Source: Morningstar and

Today, investors have the chance to buy into some of the best closed-end funds at a discount to NAV averaging around 10.7%. These discounts are still low compared to the three-year average of 8.4% (a 2.3% advantage). The historical discounts have been distorted over the past two years due to the severity of the sell-off. Therefore, it is my opinion that NAV price recovery should be more significant.

CEFL: A Leveraged Closed-End Product With a 20% Yield

Income investors with a higher risk tolerance and want exposure to closed-end funds might want to consider the leveraged product UBS ETRACS Monthly Pay 2xLvg Closed-End ETN (NYSEARCA:CEFL). CEFL is a leveraged 2X exchange-traded note ETN, and is designed to generate roughly double the yield of the YYY and twice the return in price, but investors are taking twice the exposure and risk. The ETN is issued by the Swiss banking giant UBS Bank, and has a variable distribution yield that is currently stated at 20%. Its dividends are paid on a monthly basis to noteholders.

_Written task a:_ In the closed-end fund excerpt, which bank issues the CEFL note?

_Material shown:_
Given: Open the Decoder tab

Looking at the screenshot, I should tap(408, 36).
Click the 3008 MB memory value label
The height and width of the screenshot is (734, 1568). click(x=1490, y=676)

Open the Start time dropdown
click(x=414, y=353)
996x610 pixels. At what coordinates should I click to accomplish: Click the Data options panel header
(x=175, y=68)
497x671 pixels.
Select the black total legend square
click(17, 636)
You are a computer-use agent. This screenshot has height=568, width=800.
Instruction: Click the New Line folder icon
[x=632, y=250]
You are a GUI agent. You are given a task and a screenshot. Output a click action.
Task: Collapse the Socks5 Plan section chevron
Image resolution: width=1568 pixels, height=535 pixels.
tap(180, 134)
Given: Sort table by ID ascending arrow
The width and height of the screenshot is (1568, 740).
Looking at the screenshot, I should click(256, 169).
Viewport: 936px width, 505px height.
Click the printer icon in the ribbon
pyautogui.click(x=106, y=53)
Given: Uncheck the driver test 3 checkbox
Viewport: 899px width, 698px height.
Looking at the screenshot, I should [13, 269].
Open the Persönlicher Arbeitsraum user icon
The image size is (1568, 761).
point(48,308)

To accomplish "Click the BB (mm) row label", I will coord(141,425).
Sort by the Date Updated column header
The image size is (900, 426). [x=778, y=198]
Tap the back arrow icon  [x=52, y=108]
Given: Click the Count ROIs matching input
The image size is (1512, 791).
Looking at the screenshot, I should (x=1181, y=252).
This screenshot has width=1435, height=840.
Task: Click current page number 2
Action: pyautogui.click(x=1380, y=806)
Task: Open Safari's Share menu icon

_Written task b:_ Please copy the records word for word, beginning at the line that contains "996x610 pixels. At" and stopping after the line that contains "Tap the back".

_Full output a:_ The Swiss banking giant UBS Bank.

_Full output b:_
996x610 pixels. At what coordinates should I click to accomplish: Click the Data options panel header
(x=175, y=68)
497x671 pixels.
Select the black total legend square
click(17, 636)
You are a computer-use agent. This screenshot has height=568, width=800.
Instruction: Click the New Line folder icon
[x=632, y=250]
You are a GUI agent. You are given a task and a screenshot. Output a click action.
Task: Collapse the Socks5 Plan section chevron
Image resolution: width=1568 pixels, height=535 pixels.
tap(180, 134)
Given: Sort table by ID ascending arrow
The width and height of the screenshot is (1568, 740).
Looking at the screenshot, I should click(256, 169).
Viewport: 936px width, 505px height.
Click the printer icon in the ribbon
pyautogui.click(x=106, y=53)
Given: Uncheck the driver test 3 checkbox
Viewport: 899px width, 698px height.
Looking at the screenshot, I should [13, 269].
Open the Persönlicher Arbeitsraum user icon
The image size is (1568, 761).
point(48,308)

To accomplish "Click the BB (mm) row label", I will coord(141,425).
Sort by the Date Updated column header
The image size is (900, 426). [x=778, y=198]
Tap the back arrow icon  [x=52, y=108]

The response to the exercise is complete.